= Diane Hamilton =

American mining heiress (1924–1991)

Diane Hamilton was the pseudonym of Diane Guggenheim (1924–1991), an American mining heiress, folksong patron and founder of Tradition Records.

==Personal life==

The only child of millionaire Harry Frank Guggenheim, president of Newsday and onetime U. S. ambassador to Cuba, and his second wife, Caroline Morton (formerly Mrs. William Chapman Potter), Hamilton was born as Diana Guggenheim in New York City, New York, United States. She had two half-sisters, Joan (born 1913) and Nancy (1915–1972), from her father's first marriage to Helen Rosenberg.

Her maternal grandfather was Paul Morton, U. S. Secretary of the Navy, while her maternal great-grandfather was Julius Sterling Morton, U. S. Secretary of Agriculture.

She was married and divorced four times:
- Lieutenant John Meredith Langstaff, a U. S. Army officer and aspiring concert singer, married 1943. They had one child, Diane Carol Langstaff (Mrs Peter Duveneck, Mrs Jim Rooney).
- Robert Guillard.
- William Meek, an Irish journalist, whom she married in 1963. They had four children: Eoin Meek, Colm Meek, Sorcha Meek, and Caitriona Meek.
- John Darby Stolt, aka John Hamilton-Darby

==Career==
Little is known of Hamilton's life, and only since the publication of the book The Mountain of the Women: Memoirs of an Irish Troubadour by Liam Clancy has it been possible to reconstruct her most notable years. In order to disguise her wealth, she adopted the alias 'Diane Hamilton'.

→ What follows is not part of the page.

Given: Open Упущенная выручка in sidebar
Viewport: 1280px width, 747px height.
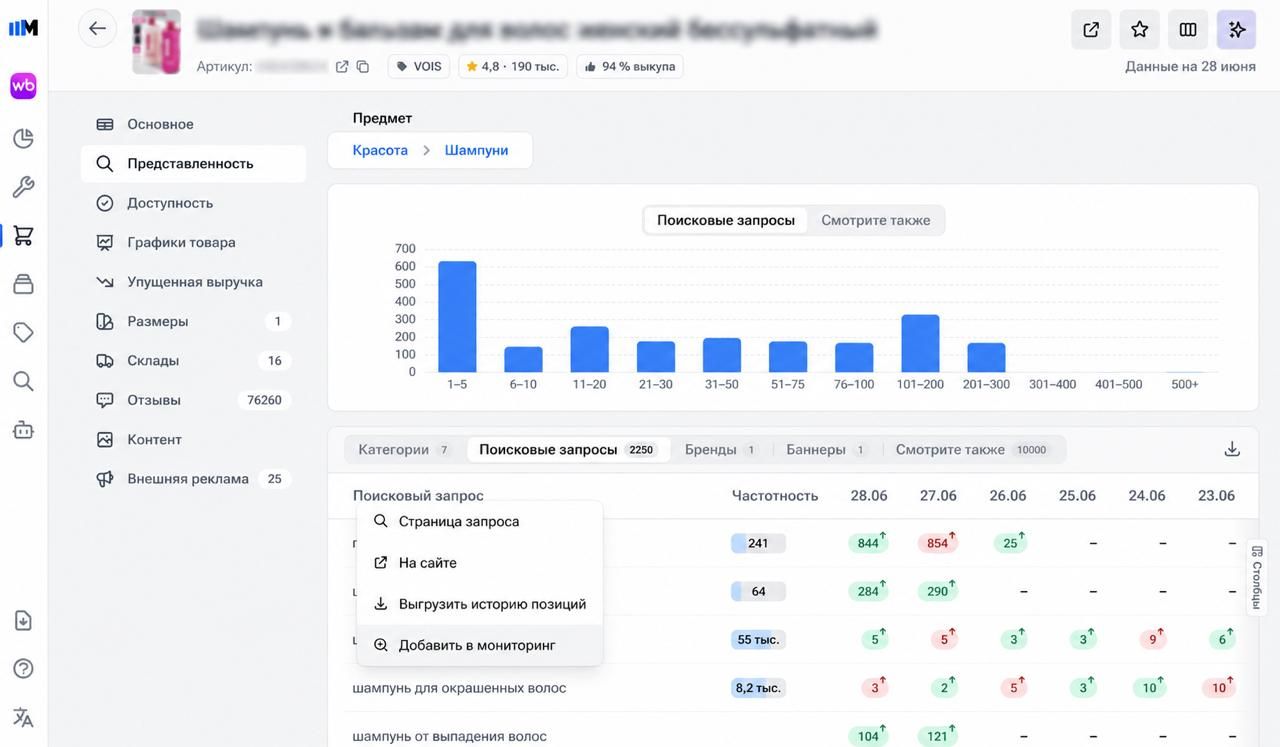Looking at the screenshot, I should 194,282.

She lived in Florence, Italy, in the late 1950s, where she ran a Montessori school and frequented workshops led by Dr. Roberto Assagioli.

In 1955, she traveled to Ireland in search of folk singers. According to Liam Clancy's book, she became acquainted with Tom and Paddy Clancy in New York, and while in Ireland made the Clancy household one of the stops on her collecting trip. Young Liam was invited to continue on the trip with her, and one of the next stops was the home of Sarah Makem who had previously been recorded by Jean Ritchie on her album Field Trip (1954). This fateful meeting brought together Liam and Sarah's younger son, Tommy Makem, who was also recorded. These two, along with Liam's older brothers Paddy and Tom Clancy, would eventually form "The Clancy Brothers and Tommy Makem", one of the most successful groups in Irish music history.

The anthology Hamilton recorded in 1955 as The Lark in the Morning is the earliest album-length collection of Irish folk songs sung by Irish singers to be recorded in Ireland. Also on the album are Paddy Tunney and Tommy Makem, son of Sarah Makem. This album was re-released in a restored format in the late 1990s on the Rykodisc label.

==Tradition Records==
Another member of the Clancy family, Paddy Clancy, helped Hamilton run Tradition Records as the company's president. The Lark in the Morning was the first album released on the Tradition label in 1955. Subsequent releases included The Rising of the Moon by The Clancy Brothers and Tommy Makem, and The Countess Cathleen by W. B. Yeats in 1956. Other notable recordings include Negro Prison songs, a compilation by Alan Lomax and The Bonny Bunch of Roses with Seamus Ennis. Other Tradition artists included Ed McCurdy, Odetta, Paul Clayton, Jean Ritchie, Lightnin' Hopkins and Etta Baker. In 1959 the label released John Langstaff Sings American and English Ballads, featuring her then-current husband singing and Nancy Trowbridge (who later became Langstaff's second wife) on piano. The album was re-released by Revels Records in 2002 as The Water Is Wide: American and British Ballads and Folksongs. Once the Clancy Brothers signed with Columbia Records in 1961, the catalogue was sold, possibly to Transatlantic.

In the 1970s, Hamilton was involved in the founding of the Mulligan record label, in Dublin. She may have regarded Dónal Lunny as the successor to Liam Clancy as the next standard-bearer of the authentic Irish traditional music heritage.

A passing reference to Hamilton in a California folk music magazine suggests that she was still active in Irish music as late as the early 1980s. The November/December 1982 issue of Folk Scene (Los Angeles) credits her with "the lion's share of the work" for the recording, in 1977, of the album The Gathering—released on the label Greenhays in 1981—which features the playing of Andy Irvine, Paul Brady, Dónal Lunny, Matt Molloy, Tommy Potts, Tríona Ní Dhomhnaill and uilleann piper Peter Browne.